Atlantans Randy and Anne Berry were among the 130 passengers and crew killed when Air France Flight 007 crashed on June 3, 1962 while attempting to depart Paris's Orly Airport.
The chartered flight crashed when the pilot aborted the takeoff. Of those killed 122 were members of the Atlanta Art Association, which had sponsored a month long tour of the art treasures of Europe. The tour group included many of Atlanta's cultural and civic leaders.
The Woodruff Arts Center, originally called the Memorial Arts Center and one of the United States' largest, was founded in 1968 in memory of those who died in the crash. The loss to the city was a catalyst for the arts in Atlanta, helped create this memorial to the victims, and led to the creation of the Atlanta Arts Alliance.
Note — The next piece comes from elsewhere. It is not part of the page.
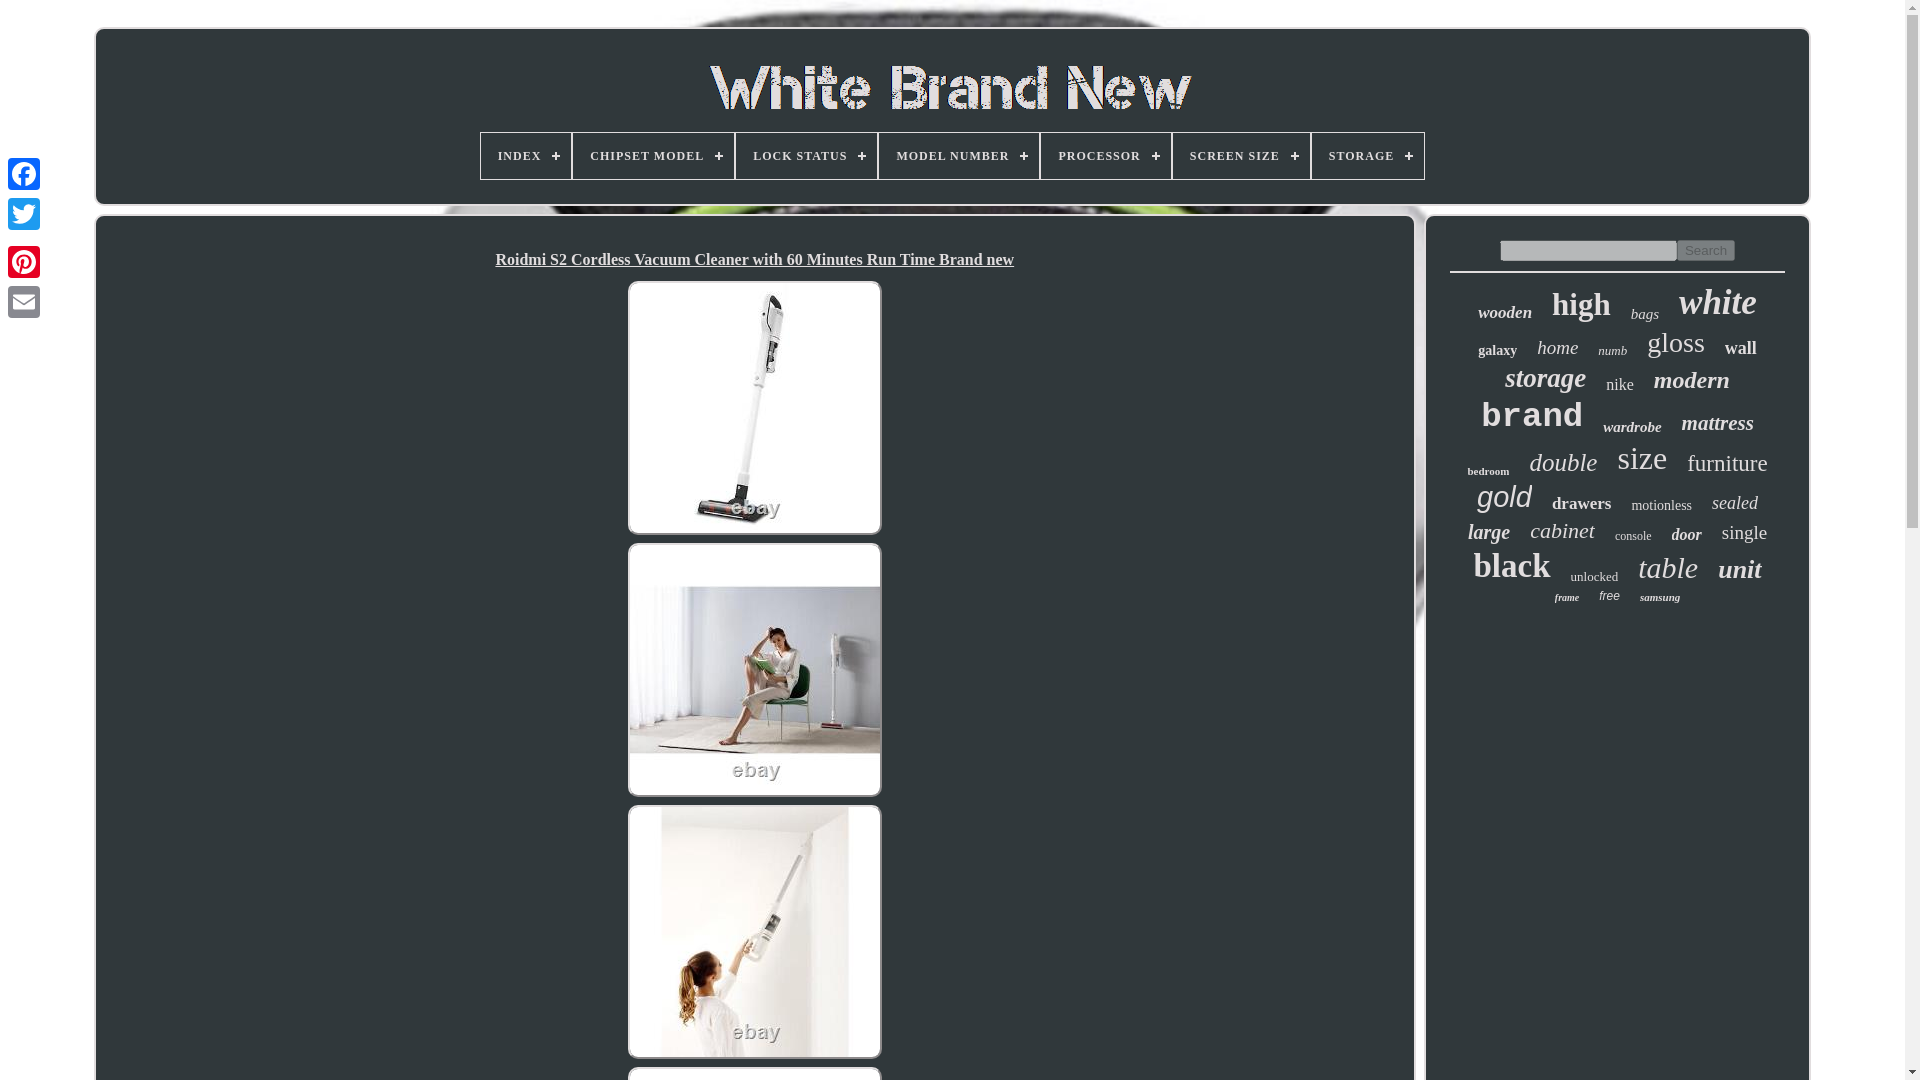  Describe the element at coordinates (1706, 250) in the screenshot. I see `Search` at that location.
The French government donated a Rodin sculpture, The Shade, to the High Museum of Art in memory of the victims of the crash. A large, circular marker at its base lists the names of those who died. It still serves as a memorial site for those who lost friends and loved ones in the crash.
Following the crash, civil rights leader Martin Luther King, Jr. and entertainer and activist Harry Belafonte announced cancellation of a sit-in in downtown Atlanta, as a conciliatory gesture to the grieving city.
The Martha Berry Museum at Berry College is currently showing an exhibit of the Orly Plane crash on loan from the High Museum. One other note of interest, Berry Lowden Perkins, Randy Berry, Sr.’s great niece, is currently a Curatorial Assistant at the High Museum.
Rodin's The Shade, donated to Atlanta's High Museum in memory of the victims of the Orly crash by the government of France.